Scientists have revealed a herpes infection plan for humans: it looks like a game with bets

When investors hedge a bet, they divide their money between risky investments that can bring big returns and reliable investments that help ensure that not everything is lost in the event of a market crash. Researchers at the Gladstone Institute have found that herpesvirus cytomegalovirus uses a similar approach to infecting the human body. The study is published in the journal Proceedings of the National Academy of Sciences.

Cytomegalovirus is a common virus of the same family as herpes simplex, chickenpox, and mononucleosis. More than half of all people become infected with cytomegalovirus throughout their lives. When infection occurs, the virus often goes into a dormant state, providing a person with a lifetime infection. However, in some cases, the virus emerges from a dormant state; for example, in children, and in transplant recipients. This not only leads to serious health problems but can also result in death. Indeed, cytomegalovirus is the main cause of birth defects in children and the main cause of transplant failure after transplantation.

In a new study, scientists describe in detail how cytomegalovirus goes into a dormant state: by changing the levels of certain proteins in its viral particles. This gives some of them a greater ability to cause disease, while others give a tendency to a latent state. This is the viral version of the “safe bet” that allows the virus to persist throughout the patient’s life.

Cytomegalovirus is a devastating disease that causes serious birth defects. We now have a new understanding of how the virus establishes latency, which, in our opinion, will help pave the way for new methods of treatment.

Lor Weinberger, first author of the study and director of the Center for Cellular Scheme at Gladstone Institutes



Under a microscope, scientists noticed that some cytomegalovirus particles have a very high level of pp71 protein, while others do not. Protein pp71 is involved in the replication of viral DNA, and also helps the virus evade the immune response of the human body. However, the researchers wondered why some particles contain much more protein than others.

Some particles had 40 times more protein. Other viral proteins changed the concentration only twice between the individual particles of cytomegalovirus.
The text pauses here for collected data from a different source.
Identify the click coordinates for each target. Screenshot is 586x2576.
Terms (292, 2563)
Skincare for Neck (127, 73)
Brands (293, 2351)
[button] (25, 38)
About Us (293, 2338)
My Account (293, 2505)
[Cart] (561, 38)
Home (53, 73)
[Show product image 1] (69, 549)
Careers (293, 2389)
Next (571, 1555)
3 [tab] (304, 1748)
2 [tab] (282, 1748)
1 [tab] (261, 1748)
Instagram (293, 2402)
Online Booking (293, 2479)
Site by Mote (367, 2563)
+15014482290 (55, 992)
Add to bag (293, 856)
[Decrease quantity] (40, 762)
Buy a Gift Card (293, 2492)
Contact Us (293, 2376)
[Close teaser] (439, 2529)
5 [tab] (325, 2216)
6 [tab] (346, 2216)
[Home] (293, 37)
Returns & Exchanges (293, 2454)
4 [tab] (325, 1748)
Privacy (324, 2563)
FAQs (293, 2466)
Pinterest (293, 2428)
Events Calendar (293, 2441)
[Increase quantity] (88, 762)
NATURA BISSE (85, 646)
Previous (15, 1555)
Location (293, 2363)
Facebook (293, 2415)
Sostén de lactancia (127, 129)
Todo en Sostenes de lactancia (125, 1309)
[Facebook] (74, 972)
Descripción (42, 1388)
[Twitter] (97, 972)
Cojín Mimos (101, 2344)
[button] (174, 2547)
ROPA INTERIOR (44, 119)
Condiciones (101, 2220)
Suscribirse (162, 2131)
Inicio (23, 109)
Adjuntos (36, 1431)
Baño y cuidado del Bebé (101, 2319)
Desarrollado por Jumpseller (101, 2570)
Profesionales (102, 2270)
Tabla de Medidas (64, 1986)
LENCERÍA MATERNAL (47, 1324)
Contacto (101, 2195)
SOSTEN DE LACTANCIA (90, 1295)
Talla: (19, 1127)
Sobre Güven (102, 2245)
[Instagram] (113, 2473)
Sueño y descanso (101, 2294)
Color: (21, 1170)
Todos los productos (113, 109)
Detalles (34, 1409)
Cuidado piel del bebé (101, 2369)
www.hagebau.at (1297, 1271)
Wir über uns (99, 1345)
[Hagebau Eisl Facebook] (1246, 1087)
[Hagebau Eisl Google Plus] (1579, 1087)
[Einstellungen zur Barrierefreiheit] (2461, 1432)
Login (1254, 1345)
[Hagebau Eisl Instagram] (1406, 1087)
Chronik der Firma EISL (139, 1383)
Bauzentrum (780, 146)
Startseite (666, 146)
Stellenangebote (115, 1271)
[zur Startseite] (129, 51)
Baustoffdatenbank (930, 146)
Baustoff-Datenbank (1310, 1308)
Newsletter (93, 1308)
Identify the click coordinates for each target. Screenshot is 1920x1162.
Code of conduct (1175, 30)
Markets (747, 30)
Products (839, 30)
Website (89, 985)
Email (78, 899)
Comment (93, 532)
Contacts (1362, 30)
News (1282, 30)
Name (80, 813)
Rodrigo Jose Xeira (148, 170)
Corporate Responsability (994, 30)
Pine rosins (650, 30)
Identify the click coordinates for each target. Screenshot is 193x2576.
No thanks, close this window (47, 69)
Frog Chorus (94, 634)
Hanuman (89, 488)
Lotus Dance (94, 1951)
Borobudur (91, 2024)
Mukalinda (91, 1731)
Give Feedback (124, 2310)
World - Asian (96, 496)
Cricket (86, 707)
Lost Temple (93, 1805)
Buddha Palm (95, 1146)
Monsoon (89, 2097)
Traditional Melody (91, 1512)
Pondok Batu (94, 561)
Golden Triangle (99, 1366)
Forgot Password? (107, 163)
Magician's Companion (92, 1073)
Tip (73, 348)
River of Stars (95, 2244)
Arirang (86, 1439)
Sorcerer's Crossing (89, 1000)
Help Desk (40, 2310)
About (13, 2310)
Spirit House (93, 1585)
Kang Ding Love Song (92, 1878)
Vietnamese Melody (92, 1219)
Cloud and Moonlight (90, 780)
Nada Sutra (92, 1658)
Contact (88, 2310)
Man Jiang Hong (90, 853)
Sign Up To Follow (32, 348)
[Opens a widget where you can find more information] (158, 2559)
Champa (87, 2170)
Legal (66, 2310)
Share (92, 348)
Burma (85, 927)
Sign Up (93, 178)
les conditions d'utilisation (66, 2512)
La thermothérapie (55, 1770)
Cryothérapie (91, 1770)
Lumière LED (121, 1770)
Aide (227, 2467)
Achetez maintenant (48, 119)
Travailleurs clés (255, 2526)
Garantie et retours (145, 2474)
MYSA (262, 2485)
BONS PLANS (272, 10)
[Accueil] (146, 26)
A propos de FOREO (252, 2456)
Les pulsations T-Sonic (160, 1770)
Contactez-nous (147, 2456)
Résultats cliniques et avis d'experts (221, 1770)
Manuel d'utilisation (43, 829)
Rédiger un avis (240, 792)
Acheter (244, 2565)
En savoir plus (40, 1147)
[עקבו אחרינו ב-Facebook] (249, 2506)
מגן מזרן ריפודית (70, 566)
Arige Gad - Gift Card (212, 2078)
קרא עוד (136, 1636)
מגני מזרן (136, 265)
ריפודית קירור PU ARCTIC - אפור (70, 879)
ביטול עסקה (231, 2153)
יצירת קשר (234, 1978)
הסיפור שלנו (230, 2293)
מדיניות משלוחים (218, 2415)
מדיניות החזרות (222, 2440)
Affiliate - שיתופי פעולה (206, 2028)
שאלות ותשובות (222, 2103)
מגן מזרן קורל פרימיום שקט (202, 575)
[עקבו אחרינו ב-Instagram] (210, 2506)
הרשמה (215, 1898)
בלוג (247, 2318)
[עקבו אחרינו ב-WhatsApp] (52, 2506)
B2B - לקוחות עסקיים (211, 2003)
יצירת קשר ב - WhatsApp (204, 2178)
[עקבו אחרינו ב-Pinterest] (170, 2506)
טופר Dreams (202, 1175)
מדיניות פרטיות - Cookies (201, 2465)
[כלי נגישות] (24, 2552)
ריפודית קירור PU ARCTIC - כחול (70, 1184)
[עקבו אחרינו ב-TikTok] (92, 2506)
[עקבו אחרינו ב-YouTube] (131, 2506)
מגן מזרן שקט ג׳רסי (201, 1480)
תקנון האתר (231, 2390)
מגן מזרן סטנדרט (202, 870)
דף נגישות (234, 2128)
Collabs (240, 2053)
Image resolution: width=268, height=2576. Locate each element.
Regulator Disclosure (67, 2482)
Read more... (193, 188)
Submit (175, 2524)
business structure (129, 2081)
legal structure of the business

Scientists then discovered that particles with more pp71 protein were more contagious and reproduce more of their DNA than particles with less pp71.

When pp71 protein was present at higher levels, the virus had an advantage and could undergo faster replication. But the discovery posed an interesting question: if high protein levels provide an evolutionary advantage for the virus by enhancing replication, why does the virus still create some particles with a relatively small amount of pp71?

Scientists have suggested that particles with a low pp71 level should also have an evolutionary advantage under various conditions. And, indeed, the researchers found that a low level of pp71 was needed by the virus to establish latency.

A better understanding of how viruses establish latency can help researchers develop more effective treatments that eliminate not only the entire active virus in someone else’s body but also its hidden copies.